Jeffrey Scott O'Donnell would disappear for months, lost in a fog of severe depression and alcoholism, with thoughts of suicide. But when he went to a meeting for recovering addicts in October, his mother "took that as a good sign."

Sherri O'Donnell, of Andover, asked her 42-year-old son that afternoon if he would be home for dinner.

"Why don't you go ahead without me?" she recalled him saying.

For Jeff, it was not an unusual response, she said. "We left the porch light on all night."

Until O'Donnell's frozen body was discovered Friday in an iced-over pond on a Ham Lake golf course, nobody apparently had seen or heard from him since Oct. 20.

Although an autopsy completed Tuesday showed "no anatomic cause of death, no injury or trauma," the Anoka County Medical Examiner's office said it would continue its study. Results of a toxicology report are not expected for days.

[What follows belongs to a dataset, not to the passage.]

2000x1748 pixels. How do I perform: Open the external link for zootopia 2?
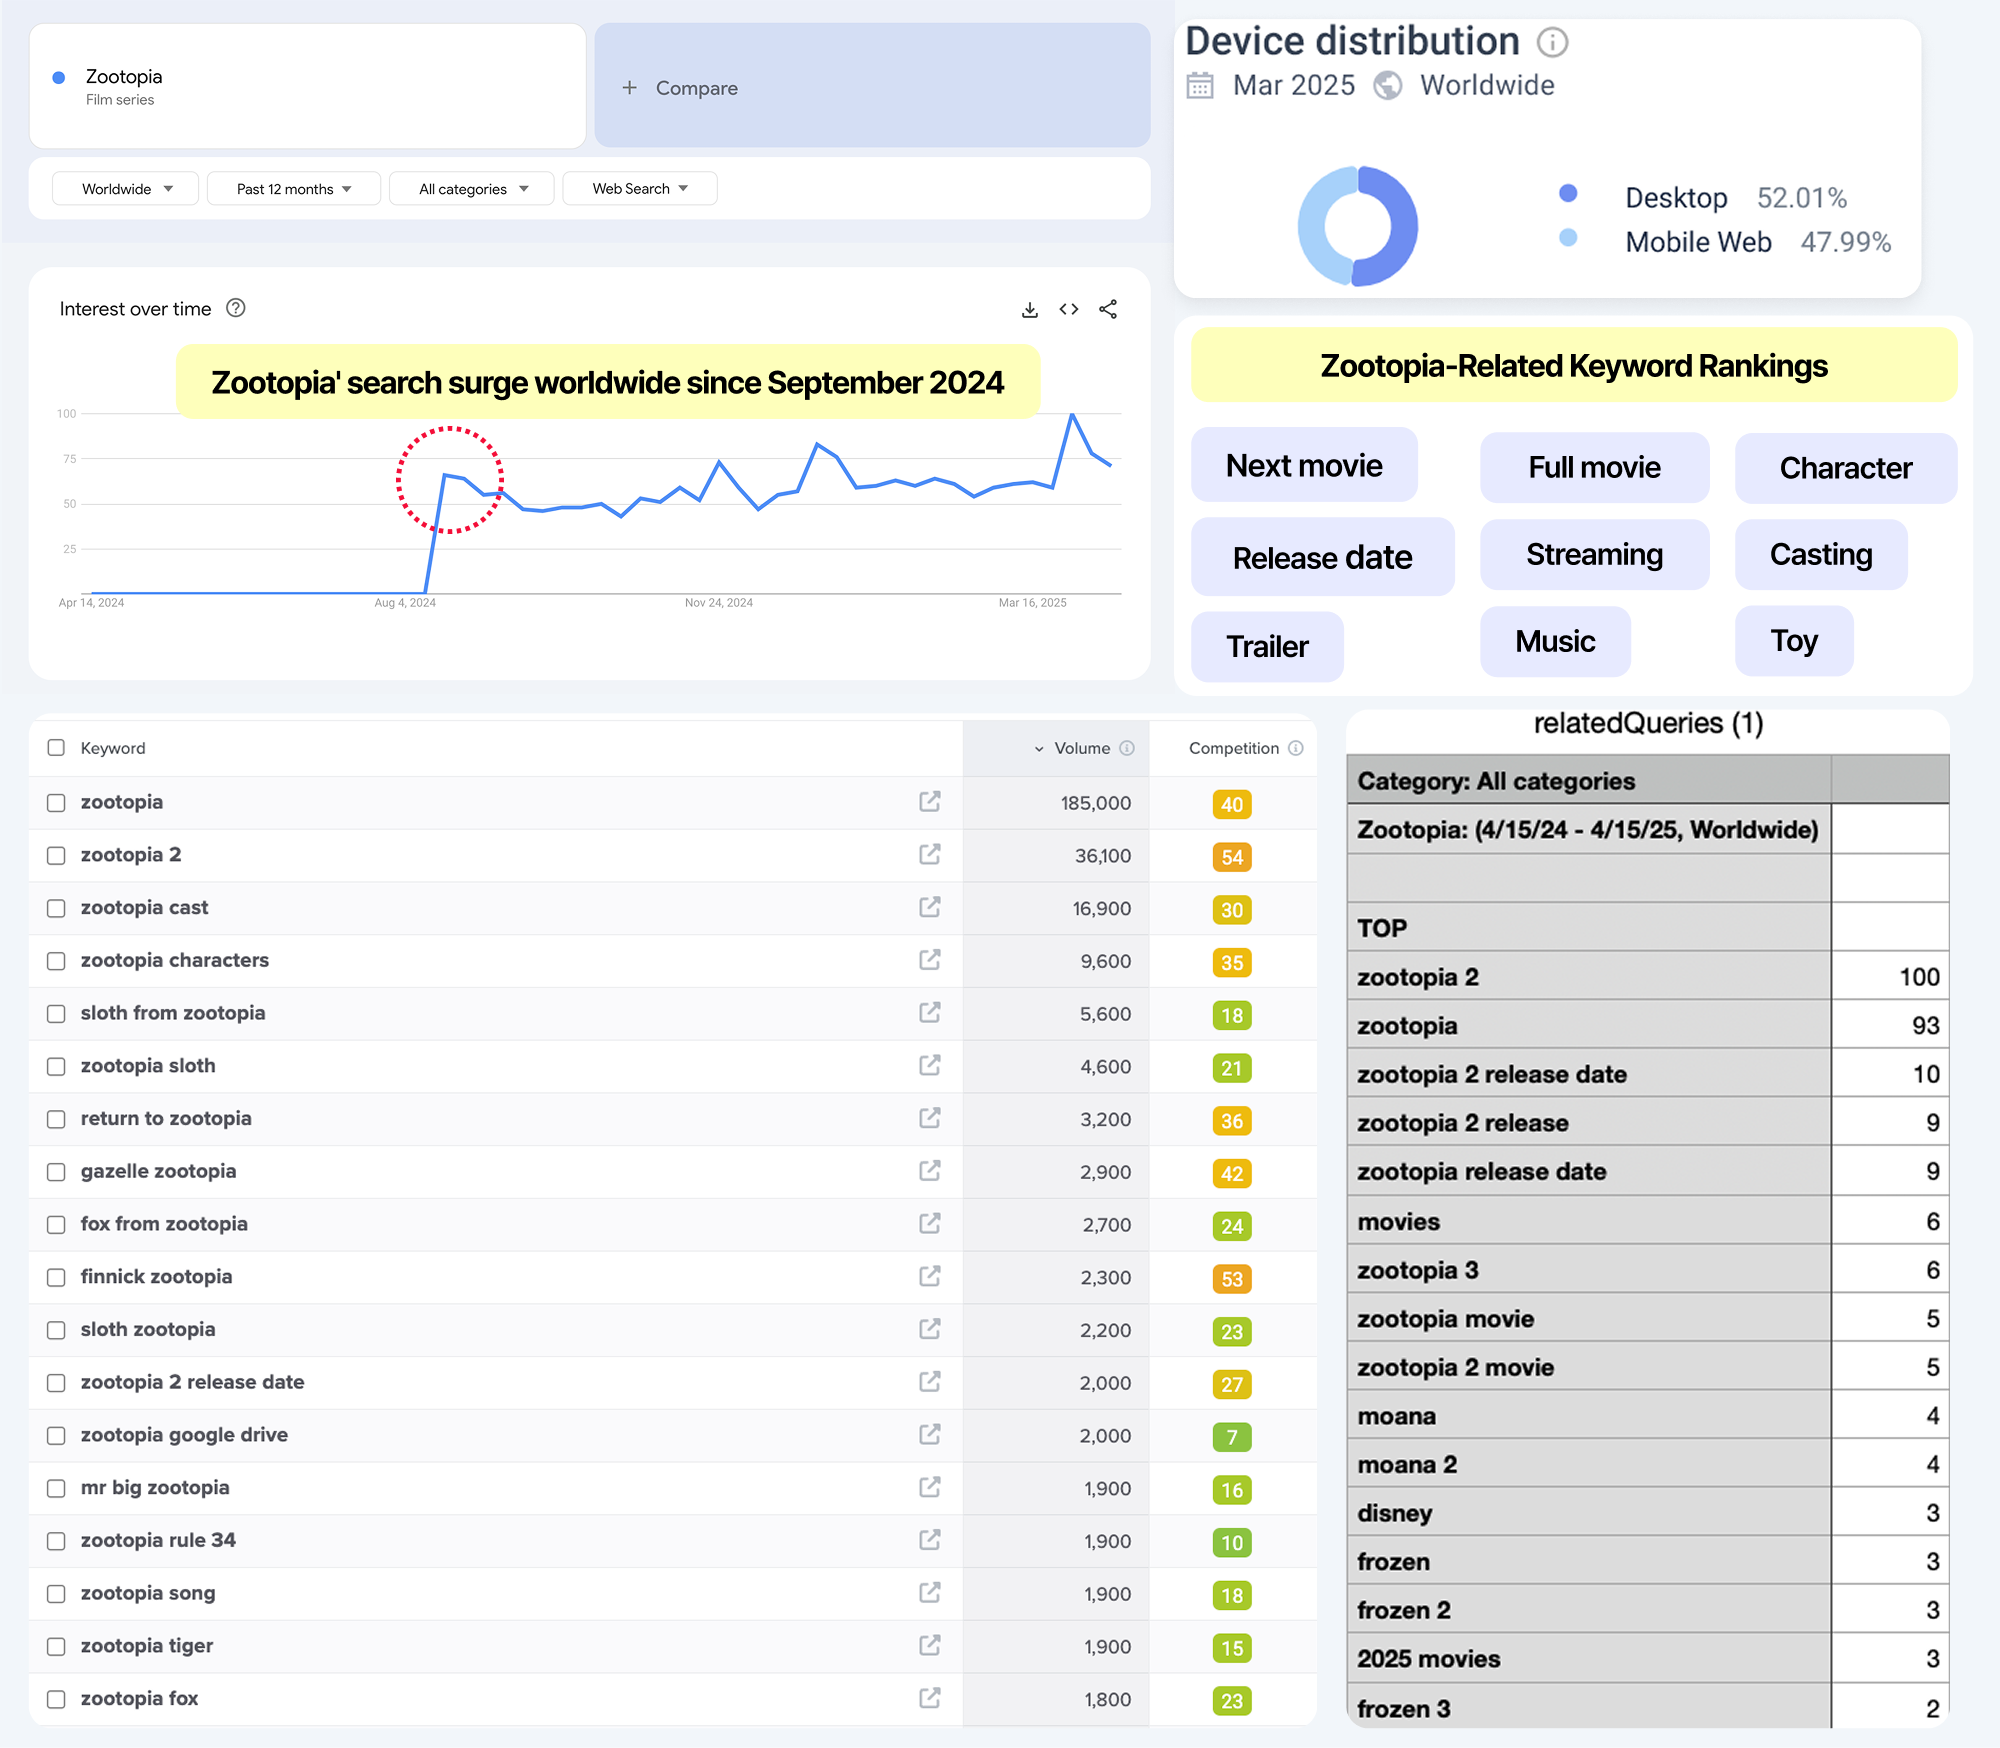click(x=930, y=854)
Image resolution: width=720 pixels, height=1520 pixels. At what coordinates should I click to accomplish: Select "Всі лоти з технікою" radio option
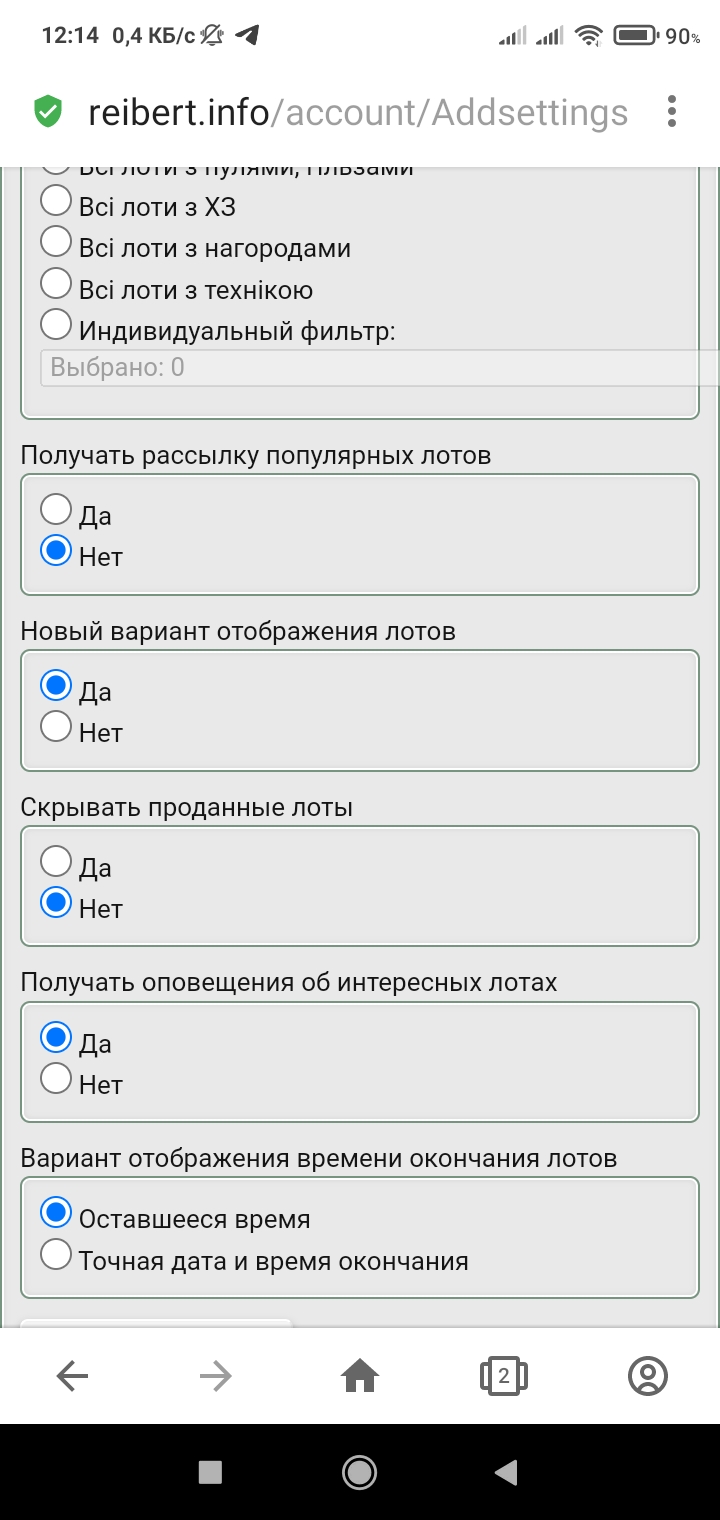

O'Donnell was hospitalized at Unity Hospital for having suicidal thoughts in January 2007, his mother told Coon Rapids police later that year. He left a suicide note, blood drippings and a knife in his Coon Rapids apartment before disappearing in September of that year, according to a police report. A building manager also found several cases of beer in O'Donnell's kitchen after O'Donnell was reported missing more than three months later.

"We'd report him missing and the police would say, 'He's 42 years old!' Nobody was going to search for him," said Michael O'Donnell, his father. "After a while, we stopped reporting him missing."

"Jeff would be gone and four, five months later we'd get a call from the Salvation Army somewhere saying he'd been found."

A divorced father of two teenage sons, O'Donnell was unemployed and "seemed even more depressed than usual," his mother said Tuesday, recalling the last day she saw him alive.

"Jeff was always a quiet person, and he would sit in the morning at the breakfast table with a cup of coffee and stare into space," she said.

He'd battled the demons of addiction for years, his father said. At first, it was marijuana, when he went to Blaine High School, his dad said. Later came the heavy drinking. Then, maybe 12 years ago, he was diagnosed for depression, his dad said.

When his body was discovered by groundskeepers at the Majestic Oaks Golf Club, O'Donnell was trapped 2 feet under frosted ice.

He'd been flat on his back before.

He drifted through so many chemical dependency treatment centers in Minnesota and Wisconsin that his parents lost track of the names. He'd spent months in a halfway house in Anoka, and he was seeing a psychiatrist and taking antidepressants, his father said.

For a while, the medication appeared to work. Jeff appeared to stay sober for five years. His anxiety appeared under control, his father said.

"Out of the blue, the medication quits working," Michael O'Donnell said. "He'd get himself squared away and the medication goes to hell."

He'd try to wash away his depression with alcohol, which only fueled the depression. And life's sucker punches kept knocking him down.

Once, while unemployed, he was offered a job as a sheet-metal worker with a Connecticut plant that built submarines. He moved his family to Norwich, Conn., and went to work -- only to learn that the plant's union was on strike, his father said. The job was just a temporary stop between extended unemployment.

"Jeff didn't want to put up with the abuse of being a scab," his father said.

His car was reported stolen in 2006, said Lt. Paul Sommer of the Anoka County Sheriff's Office. In 2005, O'Donnell reported having problems with tenants in a Blaine building, where he apparently was a caretaker, Sommer said.

For all his demons, O'Donnell was "a loving and wonderful father, son and brother," Sherri O'Donnell said. He loved the outdoors, particularly fishing with his father and brother, Sean, his mother said.

"A homeless bum he wasn't."

A private family memorial service is being planned.